Exercise directions: In the lines below, look for "computer". Copy each line where it appears.

**********

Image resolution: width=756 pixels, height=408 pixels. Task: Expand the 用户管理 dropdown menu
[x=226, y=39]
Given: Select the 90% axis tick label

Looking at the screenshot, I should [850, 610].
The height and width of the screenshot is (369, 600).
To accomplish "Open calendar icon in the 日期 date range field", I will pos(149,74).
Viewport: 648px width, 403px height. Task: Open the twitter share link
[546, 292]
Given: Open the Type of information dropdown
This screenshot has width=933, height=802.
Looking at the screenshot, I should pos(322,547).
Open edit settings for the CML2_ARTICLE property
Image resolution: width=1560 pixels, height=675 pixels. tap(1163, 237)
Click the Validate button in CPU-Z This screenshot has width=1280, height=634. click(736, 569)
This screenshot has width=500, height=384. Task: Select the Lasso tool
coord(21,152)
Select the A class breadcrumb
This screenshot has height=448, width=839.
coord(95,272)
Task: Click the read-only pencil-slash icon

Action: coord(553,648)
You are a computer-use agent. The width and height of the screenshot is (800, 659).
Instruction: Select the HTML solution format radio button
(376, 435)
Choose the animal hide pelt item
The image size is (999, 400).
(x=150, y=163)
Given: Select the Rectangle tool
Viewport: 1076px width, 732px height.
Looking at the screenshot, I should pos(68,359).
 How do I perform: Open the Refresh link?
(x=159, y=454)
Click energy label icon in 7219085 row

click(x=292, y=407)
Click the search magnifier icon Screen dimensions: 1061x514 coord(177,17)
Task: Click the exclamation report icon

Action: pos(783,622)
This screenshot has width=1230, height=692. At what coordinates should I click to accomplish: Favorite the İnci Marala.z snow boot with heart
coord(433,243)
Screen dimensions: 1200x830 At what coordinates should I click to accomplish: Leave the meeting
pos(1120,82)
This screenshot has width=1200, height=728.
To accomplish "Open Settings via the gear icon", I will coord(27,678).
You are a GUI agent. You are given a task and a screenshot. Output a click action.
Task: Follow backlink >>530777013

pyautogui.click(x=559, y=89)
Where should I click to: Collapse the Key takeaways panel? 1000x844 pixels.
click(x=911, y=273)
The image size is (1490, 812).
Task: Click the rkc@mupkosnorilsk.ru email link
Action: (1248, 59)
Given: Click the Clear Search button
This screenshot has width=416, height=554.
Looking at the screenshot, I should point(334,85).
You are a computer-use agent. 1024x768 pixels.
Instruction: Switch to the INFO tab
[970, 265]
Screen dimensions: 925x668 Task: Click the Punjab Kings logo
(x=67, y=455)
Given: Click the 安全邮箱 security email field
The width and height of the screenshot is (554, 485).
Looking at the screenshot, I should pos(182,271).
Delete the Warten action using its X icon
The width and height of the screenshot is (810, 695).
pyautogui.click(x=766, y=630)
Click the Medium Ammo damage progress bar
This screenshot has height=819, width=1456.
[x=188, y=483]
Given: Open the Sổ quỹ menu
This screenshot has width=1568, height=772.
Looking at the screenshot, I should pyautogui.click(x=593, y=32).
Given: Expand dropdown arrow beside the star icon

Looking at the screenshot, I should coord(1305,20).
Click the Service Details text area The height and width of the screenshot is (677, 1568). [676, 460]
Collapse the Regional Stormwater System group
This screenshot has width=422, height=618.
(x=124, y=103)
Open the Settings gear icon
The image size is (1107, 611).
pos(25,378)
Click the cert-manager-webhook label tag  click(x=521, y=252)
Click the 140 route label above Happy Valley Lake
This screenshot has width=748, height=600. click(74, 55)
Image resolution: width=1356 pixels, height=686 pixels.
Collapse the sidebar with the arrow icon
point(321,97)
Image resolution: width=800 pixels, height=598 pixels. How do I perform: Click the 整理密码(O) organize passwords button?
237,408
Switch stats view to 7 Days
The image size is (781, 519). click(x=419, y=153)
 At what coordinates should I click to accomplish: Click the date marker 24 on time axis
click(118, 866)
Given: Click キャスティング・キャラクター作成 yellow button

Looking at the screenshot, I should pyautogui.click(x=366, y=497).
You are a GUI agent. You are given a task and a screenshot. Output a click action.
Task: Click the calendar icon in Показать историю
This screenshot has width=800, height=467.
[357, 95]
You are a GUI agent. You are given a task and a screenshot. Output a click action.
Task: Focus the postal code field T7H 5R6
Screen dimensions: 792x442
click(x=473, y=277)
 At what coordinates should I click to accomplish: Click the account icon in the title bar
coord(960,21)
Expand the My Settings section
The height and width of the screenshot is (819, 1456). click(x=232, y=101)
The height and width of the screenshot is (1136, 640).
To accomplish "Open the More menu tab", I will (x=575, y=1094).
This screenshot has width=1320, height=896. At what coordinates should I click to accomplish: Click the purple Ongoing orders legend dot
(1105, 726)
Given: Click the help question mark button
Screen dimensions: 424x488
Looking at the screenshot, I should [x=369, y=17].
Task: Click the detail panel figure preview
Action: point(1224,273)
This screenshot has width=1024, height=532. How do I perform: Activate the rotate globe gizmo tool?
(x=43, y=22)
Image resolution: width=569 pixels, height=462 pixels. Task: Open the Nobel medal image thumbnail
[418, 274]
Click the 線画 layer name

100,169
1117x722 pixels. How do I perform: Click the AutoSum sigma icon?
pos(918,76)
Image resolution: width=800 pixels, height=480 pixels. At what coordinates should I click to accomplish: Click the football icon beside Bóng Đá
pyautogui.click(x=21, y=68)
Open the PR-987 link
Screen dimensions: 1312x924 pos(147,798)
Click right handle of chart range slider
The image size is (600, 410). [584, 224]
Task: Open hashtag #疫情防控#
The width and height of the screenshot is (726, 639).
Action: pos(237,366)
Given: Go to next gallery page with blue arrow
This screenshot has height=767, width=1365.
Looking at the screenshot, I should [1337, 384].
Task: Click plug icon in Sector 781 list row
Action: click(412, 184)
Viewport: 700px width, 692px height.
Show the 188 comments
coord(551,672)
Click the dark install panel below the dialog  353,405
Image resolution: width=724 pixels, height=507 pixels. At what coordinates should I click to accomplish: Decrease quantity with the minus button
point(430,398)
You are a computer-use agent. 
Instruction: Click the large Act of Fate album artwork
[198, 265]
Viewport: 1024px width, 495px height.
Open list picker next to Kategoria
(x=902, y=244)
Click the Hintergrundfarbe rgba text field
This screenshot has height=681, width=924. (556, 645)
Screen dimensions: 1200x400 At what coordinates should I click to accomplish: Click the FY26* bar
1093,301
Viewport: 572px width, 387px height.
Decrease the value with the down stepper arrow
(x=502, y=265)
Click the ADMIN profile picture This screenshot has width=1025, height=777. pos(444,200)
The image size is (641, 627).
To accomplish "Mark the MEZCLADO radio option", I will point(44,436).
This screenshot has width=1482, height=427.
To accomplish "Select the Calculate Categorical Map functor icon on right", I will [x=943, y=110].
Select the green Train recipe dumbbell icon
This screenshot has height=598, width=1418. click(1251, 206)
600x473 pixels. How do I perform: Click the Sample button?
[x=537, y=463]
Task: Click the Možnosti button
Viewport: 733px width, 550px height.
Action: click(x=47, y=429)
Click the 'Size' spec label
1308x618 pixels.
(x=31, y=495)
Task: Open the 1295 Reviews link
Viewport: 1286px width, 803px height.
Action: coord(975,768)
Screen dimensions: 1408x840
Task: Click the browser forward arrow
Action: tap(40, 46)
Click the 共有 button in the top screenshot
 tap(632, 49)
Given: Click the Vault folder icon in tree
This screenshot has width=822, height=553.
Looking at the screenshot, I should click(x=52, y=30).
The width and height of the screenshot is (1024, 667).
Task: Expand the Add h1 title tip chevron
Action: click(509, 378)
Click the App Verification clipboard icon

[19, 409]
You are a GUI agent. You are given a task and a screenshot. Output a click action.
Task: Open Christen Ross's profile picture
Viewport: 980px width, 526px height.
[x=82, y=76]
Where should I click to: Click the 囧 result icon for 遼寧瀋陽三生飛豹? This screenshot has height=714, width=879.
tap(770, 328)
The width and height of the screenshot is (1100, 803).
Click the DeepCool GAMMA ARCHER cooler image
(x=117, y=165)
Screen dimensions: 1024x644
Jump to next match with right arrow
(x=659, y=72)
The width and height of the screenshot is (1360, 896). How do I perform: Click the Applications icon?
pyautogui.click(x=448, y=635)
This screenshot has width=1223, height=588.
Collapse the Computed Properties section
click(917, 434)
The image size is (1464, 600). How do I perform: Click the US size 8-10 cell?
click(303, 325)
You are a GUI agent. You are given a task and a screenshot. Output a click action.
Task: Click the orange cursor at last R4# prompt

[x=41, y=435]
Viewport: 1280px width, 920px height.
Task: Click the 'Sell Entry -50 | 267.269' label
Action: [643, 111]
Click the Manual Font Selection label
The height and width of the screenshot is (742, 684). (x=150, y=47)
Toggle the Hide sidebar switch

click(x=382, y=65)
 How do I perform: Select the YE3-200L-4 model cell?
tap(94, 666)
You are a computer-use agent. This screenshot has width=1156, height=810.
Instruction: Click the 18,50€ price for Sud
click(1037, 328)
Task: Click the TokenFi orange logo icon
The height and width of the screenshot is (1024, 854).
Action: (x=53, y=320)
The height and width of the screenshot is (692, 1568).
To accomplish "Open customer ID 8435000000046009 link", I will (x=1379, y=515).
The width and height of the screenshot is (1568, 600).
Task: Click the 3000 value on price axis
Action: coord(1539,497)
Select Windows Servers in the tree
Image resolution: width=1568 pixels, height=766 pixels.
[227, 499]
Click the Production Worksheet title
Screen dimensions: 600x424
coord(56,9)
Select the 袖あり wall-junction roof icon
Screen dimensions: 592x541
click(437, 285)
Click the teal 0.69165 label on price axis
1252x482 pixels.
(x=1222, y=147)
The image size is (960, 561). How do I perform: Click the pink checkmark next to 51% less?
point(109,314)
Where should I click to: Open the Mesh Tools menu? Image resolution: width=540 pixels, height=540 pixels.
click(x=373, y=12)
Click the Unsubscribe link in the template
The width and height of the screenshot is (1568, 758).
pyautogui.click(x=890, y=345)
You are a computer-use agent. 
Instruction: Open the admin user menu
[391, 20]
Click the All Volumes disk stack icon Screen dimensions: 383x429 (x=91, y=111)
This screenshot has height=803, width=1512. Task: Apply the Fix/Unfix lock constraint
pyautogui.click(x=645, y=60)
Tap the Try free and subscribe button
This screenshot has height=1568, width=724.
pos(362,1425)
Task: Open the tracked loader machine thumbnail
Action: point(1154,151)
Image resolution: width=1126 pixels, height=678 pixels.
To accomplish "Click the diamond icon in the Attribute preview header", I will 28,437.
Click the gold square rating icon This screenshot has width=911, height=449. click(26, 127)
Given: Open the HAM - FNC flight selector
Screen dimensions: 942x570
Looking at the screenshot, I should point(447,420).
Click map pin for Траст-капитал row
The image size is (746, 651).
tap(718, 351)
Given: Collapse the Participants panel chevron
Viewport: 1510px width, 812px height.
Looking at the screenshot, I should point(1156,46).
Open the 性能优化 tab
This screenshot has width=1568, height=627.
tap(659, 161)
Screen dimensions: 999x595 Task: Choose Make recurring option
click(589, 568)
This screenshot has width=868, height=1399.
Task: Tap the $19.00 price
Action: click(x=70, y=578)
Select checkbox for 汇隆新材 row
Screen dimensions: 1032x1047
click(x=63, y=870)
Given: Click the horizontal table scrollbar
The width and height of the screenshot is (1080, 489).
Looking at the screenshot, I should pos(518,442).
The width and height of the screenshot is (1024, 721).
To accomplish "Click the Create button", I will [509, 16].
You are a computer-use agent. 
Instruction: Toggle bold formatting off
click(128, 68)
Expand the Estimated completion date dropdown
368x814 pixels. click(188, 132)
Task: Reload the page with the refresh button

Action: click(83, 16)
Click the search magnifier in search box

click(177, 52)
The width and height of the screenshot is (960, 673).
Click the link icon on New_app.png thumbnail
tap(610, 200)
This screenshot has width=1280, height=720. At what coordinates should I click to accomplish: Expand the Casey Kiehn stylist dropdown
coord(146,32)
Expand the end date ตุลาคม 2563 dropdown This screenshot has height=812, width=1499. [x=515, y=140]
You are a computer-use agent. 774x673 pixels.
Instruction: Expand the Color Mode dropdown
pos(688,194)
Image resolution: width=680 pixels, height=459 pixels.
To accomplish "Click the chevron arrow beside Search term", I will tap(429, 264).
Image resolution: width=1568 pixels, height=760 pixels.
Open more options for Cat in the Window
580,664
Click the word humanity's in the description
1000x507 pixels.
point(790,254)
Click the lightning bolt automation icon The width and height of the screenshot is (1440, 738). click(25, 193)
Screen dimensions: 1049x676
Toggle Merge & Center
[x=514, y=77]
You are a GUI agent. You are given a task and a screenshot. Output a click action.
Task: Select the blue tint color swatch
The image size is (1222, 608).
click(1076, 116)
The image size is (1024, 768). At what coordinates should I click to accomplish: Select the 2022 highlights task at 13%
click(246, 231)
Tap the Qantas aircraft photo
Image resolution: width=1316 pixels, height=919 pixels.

**********

Answer below:
You are a computer-use agent. The width and height of the screenshot is (800, 659).
You are a computer-use agent. 1024x768 pixels.
You are a computer-use agent. 
You are a computer-use agent. This screenshot has width=1156, height=810.
You are a computer-use agent. 
You are a computer-use agent. 
You are a computer-use agent. 774x673 pixels.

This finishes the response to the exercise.